# Start of THE INPUT
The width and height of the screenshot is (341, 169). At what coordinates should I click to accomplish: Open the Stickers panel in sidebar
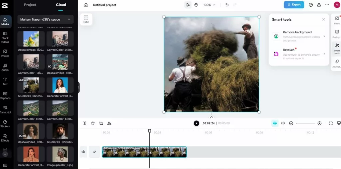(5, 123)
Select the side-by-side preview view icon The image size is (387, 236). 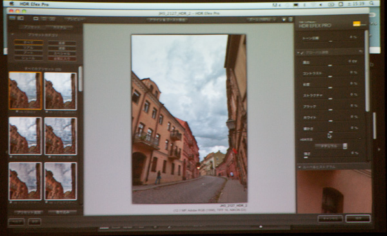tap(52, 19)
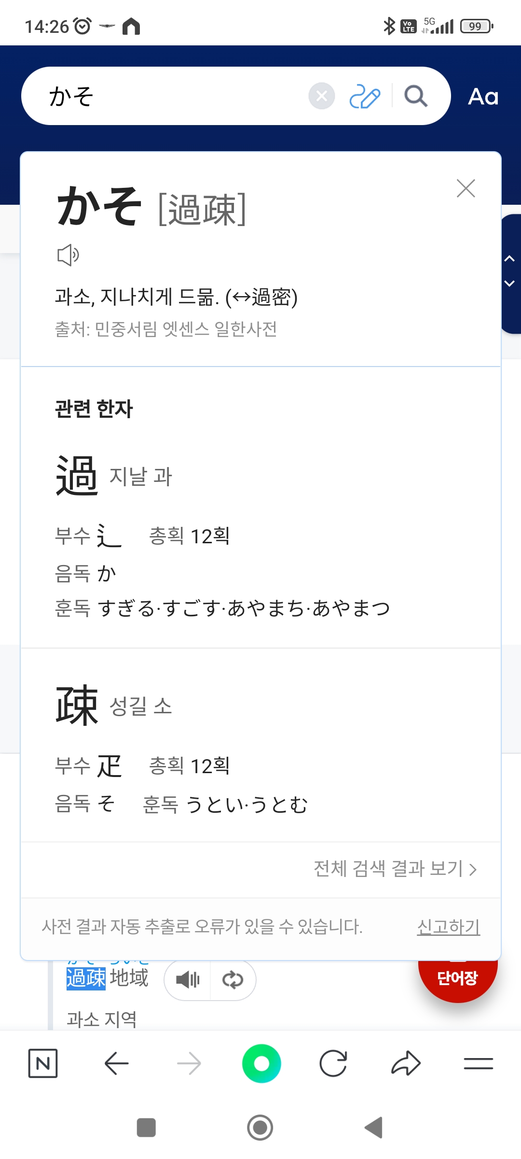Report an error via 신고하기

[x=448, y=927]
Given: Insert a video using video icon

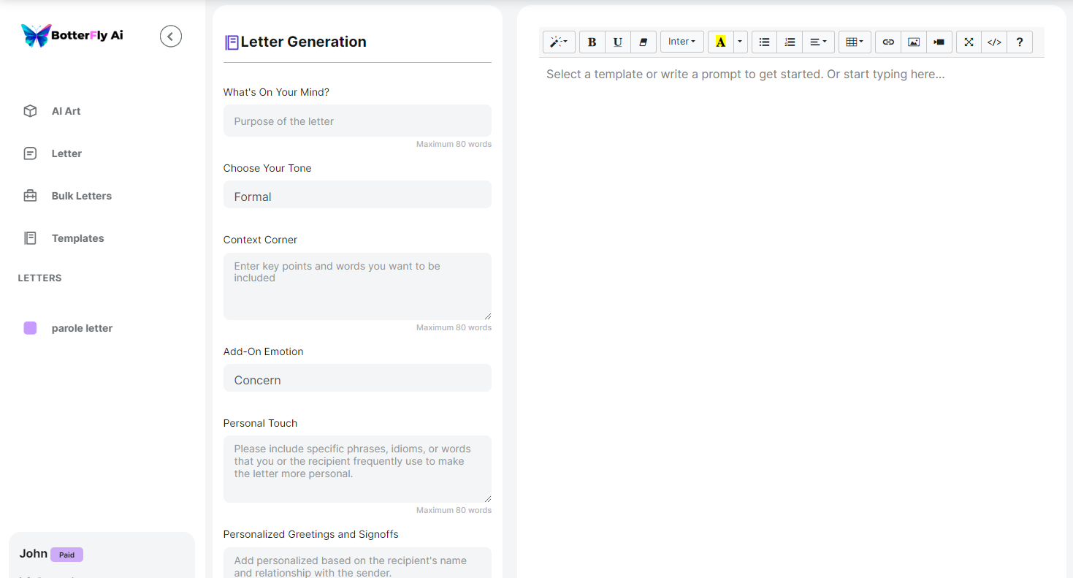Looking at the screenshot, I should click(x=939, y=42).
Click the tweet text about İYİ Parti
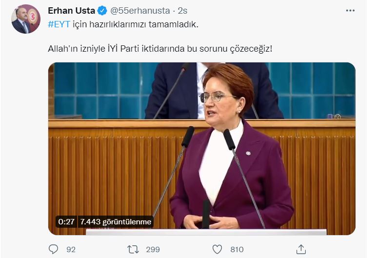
# End of THE INPUT
▶ **DESCRIPTION OF THE TASK**
Reproduce the material word for word from the line containing "Given: Insert a video using video icon" through the end of the material, with both of those lines included. Leave the pictures out.

▶ **SOLUTION TO THE EXERCISE**
Given: Insert a video using video icon

Looking at the screenshot, I should click(x=939, y=42).
Click the tweet text about İYİ Parti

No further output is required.